I was fascinated by the appearance of hand-knitted socks in one of last week’s re-runs of Kojak (Series 4, Episode 3 – Law Dance). One of the numerous things I love about Kojak is how he is portrayed as being fascinated by everything. Most episodes see him fiddling with something – blowing bubbles in a country store, leafing through a huge book about insects, trying on the cologne left by a suspect in a hotel room – or throwing off-hand remarks that are very esoteric. I don’t know if that came totally from the writing or if some of it is input from Telly Savalas’ interpretation, but I love it.

In this particular episode it was knitted socks – the lady handed them to him to carry whilst she cleaned her glasses and throughout their conversation as they walked along a corridor he was intently studying the needles and stitches.
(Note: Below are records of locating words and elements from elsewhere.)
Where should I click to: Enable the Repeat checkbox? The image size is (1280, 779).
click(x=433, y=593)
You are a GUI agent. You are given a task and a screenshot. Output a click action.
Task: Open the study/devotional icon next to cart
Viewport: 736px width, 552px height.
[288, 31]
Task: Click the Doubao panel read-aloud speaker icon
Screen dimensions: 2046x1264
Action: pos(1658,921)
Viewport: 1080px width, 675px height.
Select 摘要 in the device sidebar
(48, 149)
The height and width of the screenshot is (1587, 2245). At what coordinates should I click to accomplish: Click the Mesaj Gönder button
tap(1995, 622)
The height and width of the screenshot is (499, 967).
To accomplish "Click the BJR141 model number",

Later in the episode there was a close-up of the socks being worked on during a courtroom scene and again Kojak was looking down at the knitting, not up at the courtroom. The knitter in me was impressed. (The socks, of course, were brown and beige – it was the 1970s after all.)

So, sadly, Kojak is not knitting socks, but rest assured if he had been, they would have been the sexiest socks in the universe.

In other knitting news, I am having a bit of a crisis over the lovely gold cardigan I am knitting. Having completed the back and one side of the front, I am suddenly wishing that I was using the wool doubled to knit a thicker jumper, inspired by this one currently on sale at Marks and Spencer:

Yellow polo neck
M&S Pullover Winter 2018

I hope it’s just a passing whim and I will be back on track with the cardigan when my super-secret Christmas knitting is finished – or started, the knitting wool delivery is so super-secret even I don’t know when it will come.

Finally, a lament – I have finished my favourite perfume. The bottle is, as my mum would have put it, a “dead man” (something that is completely used up). The perfume is Bal a Versailles by Jean Desprez and I have worn this, on and off (more off than on because it can be difficult to get hold of), since the late 1970s. I read a story recently that Elizabeth Taylor wore it during the filming of Cleopatra, and apparently after that she gifted it to Michael Jackson who wore it for the rest of his life. Eek!

Bal a Versailles
It’s a dead man….

Do you have any favourite knitting scenes from TV or film – such as Dumbledore’s famous comment about knitting patterns in the Harry Potter films? Do you ever get part of the way through knitting something and wonder if it should be something else, and do you change, or do you persevere? Do you have a favourite perfume or just chop and change as the mood hits you?